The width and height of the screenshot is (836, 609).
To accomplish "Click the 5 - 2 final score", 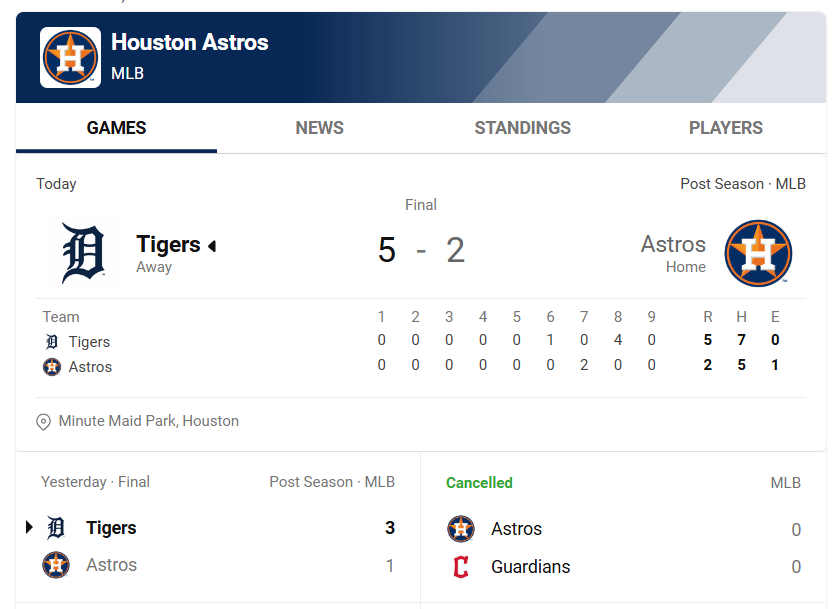I will click(x=421, y=250).

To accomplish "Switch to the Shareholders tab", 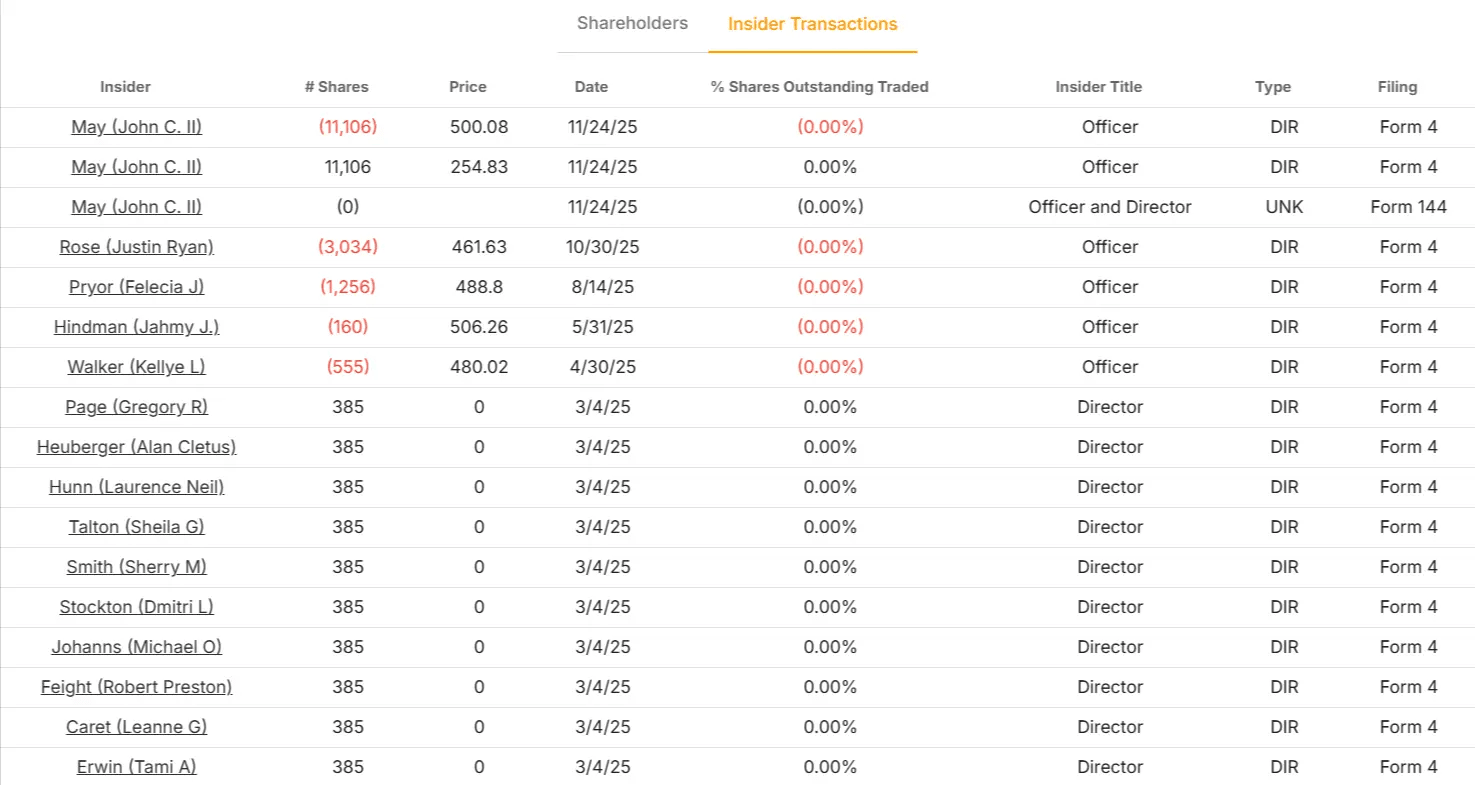I will (x=632, y=24).
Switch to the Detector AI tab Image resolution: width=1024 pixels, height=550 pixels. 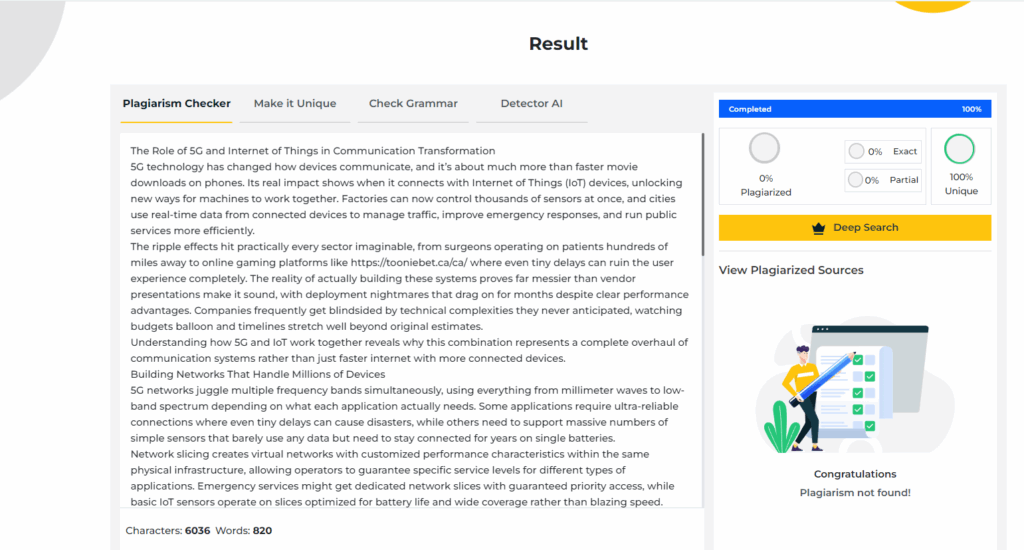coord(532,103)
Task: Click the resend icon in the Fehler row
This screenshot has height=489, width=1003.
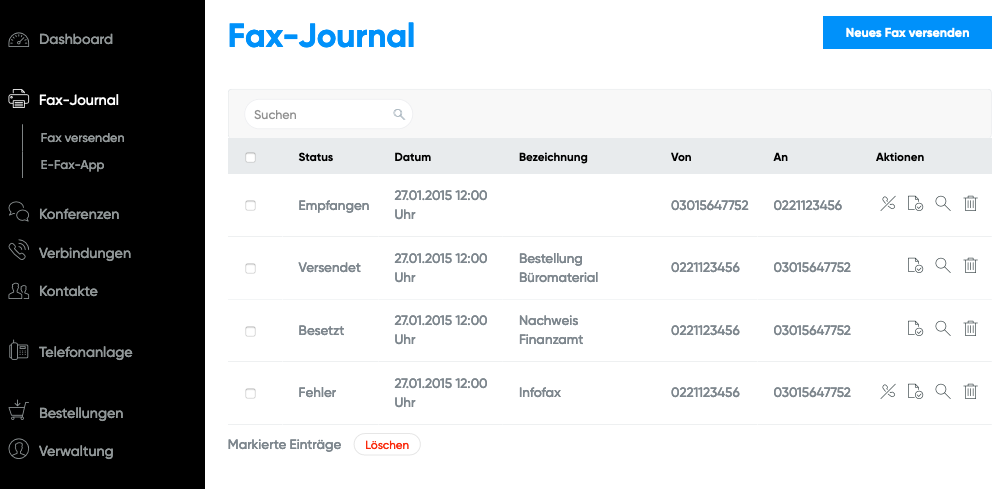Action: (x=887, y=392)
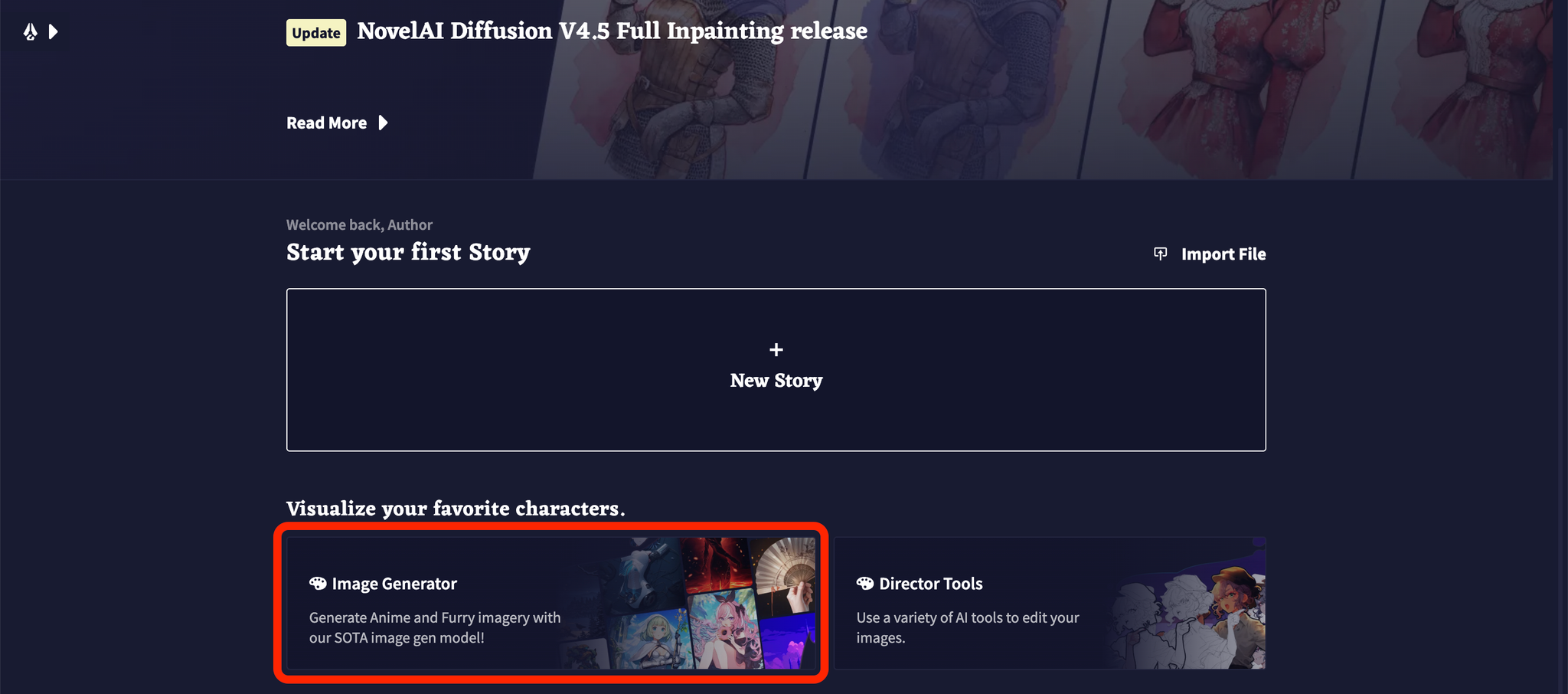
========================================================================
Task objective
The copy should hold exactly the lines from the line containing "Task: Click the resend icon in the Fehler row" through the last line of the records, both included, and no pictures or other lines.

Response to this task
Task: Click the resend icon in the Fehler row
This screenshot has height=489, width=1003.
Action: (x=887, y=392)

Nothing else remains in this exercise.